Going through the entries below, copy out each line that contains "symbol".

(Collected data entries)
╔══

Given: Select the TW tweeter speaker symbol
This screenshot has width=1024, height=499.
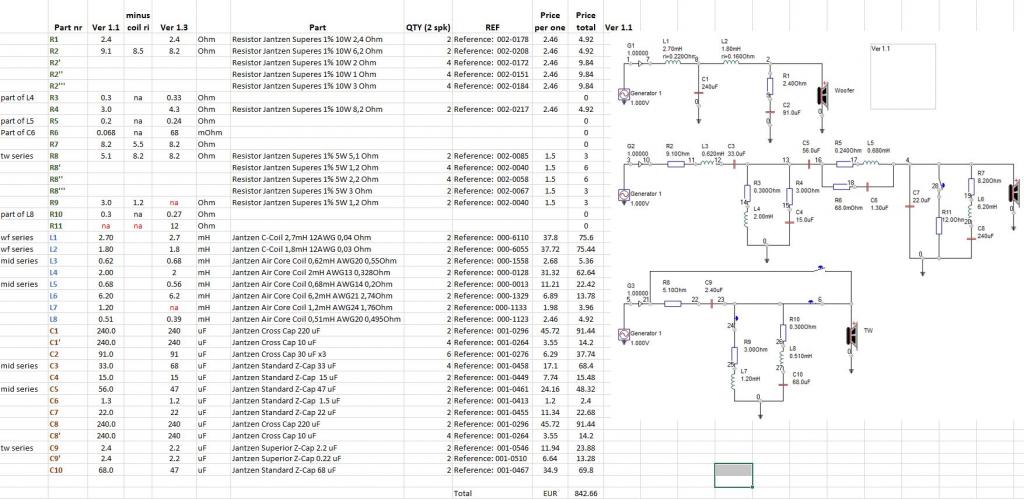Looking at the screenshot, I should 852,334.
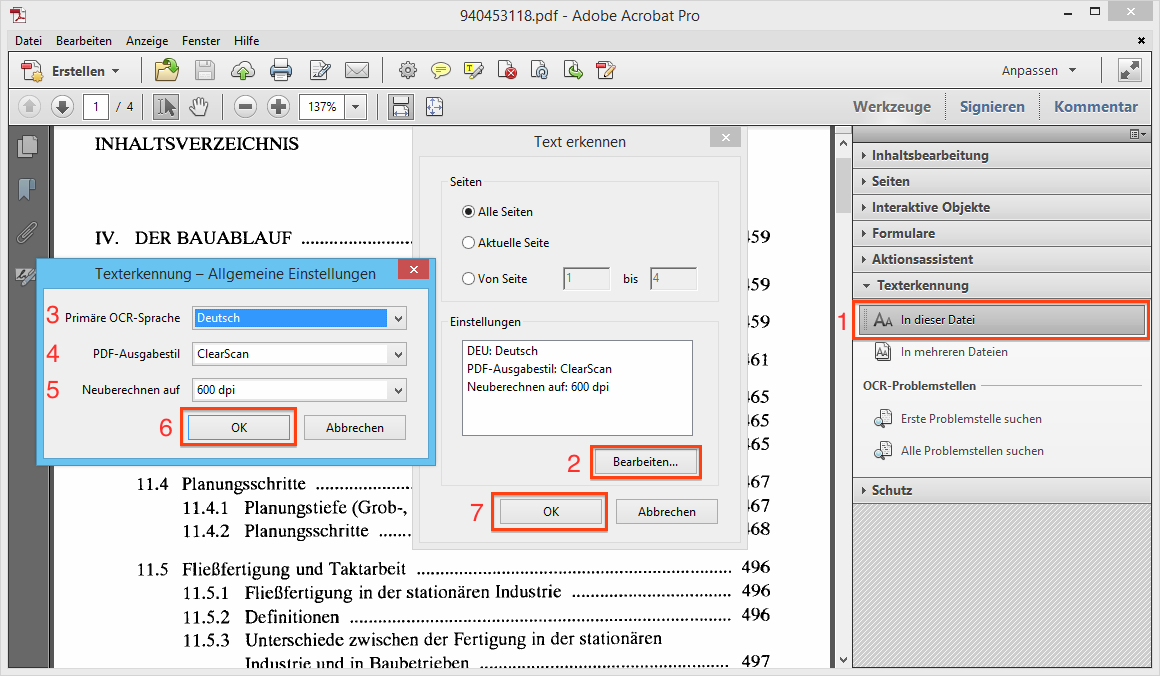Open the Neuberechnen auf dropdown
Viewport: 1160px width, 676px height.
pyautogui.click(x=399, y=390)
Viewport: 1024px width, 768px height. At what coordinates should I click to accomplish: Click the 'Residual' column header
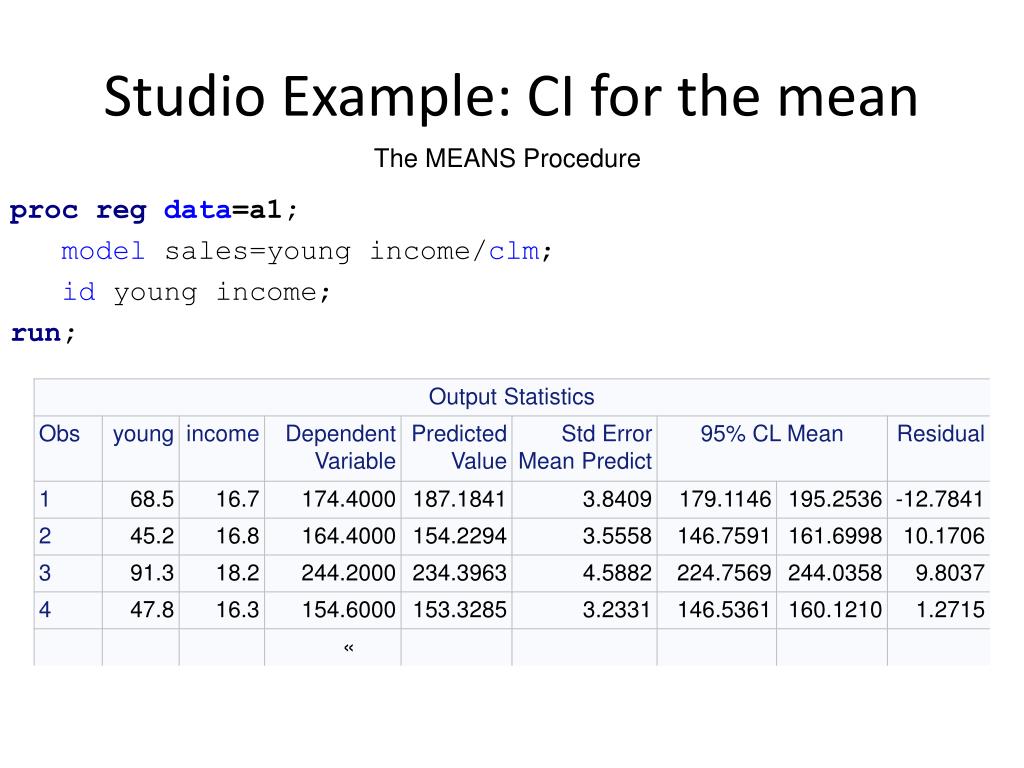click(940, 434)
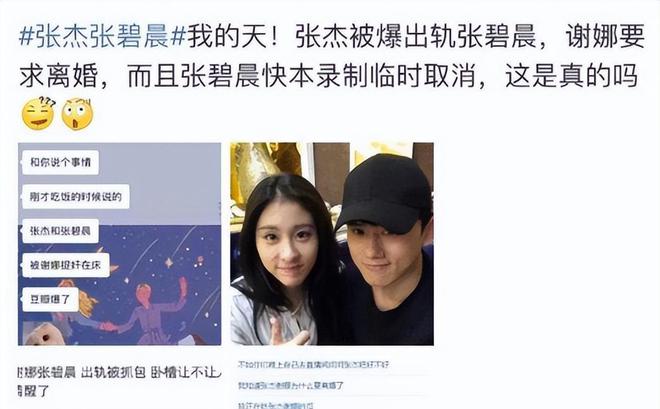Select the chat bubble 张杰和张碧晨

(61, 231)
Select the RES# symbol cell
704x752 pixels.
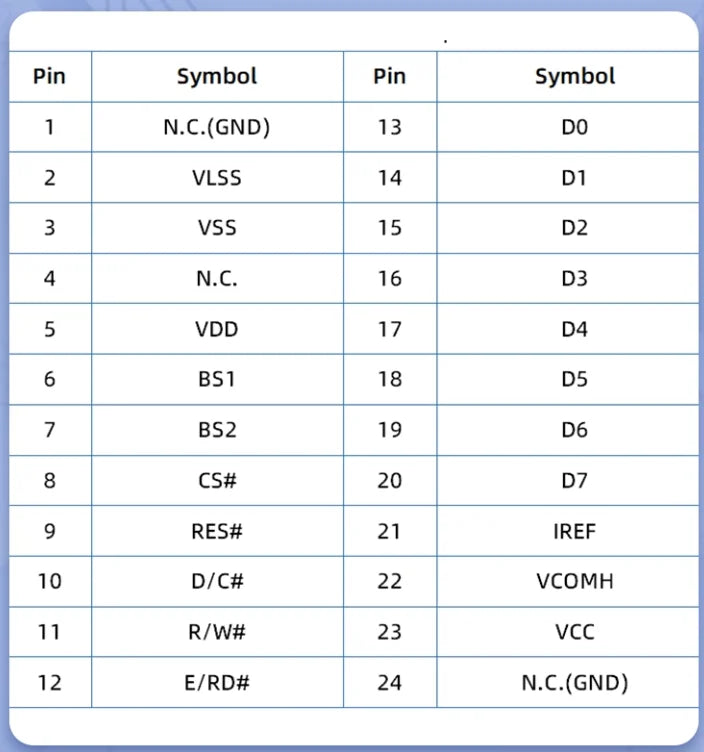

╚══

### TASK RESULT
Given: Select the TW tweeter speaker symbol
Select the RES# symbol cell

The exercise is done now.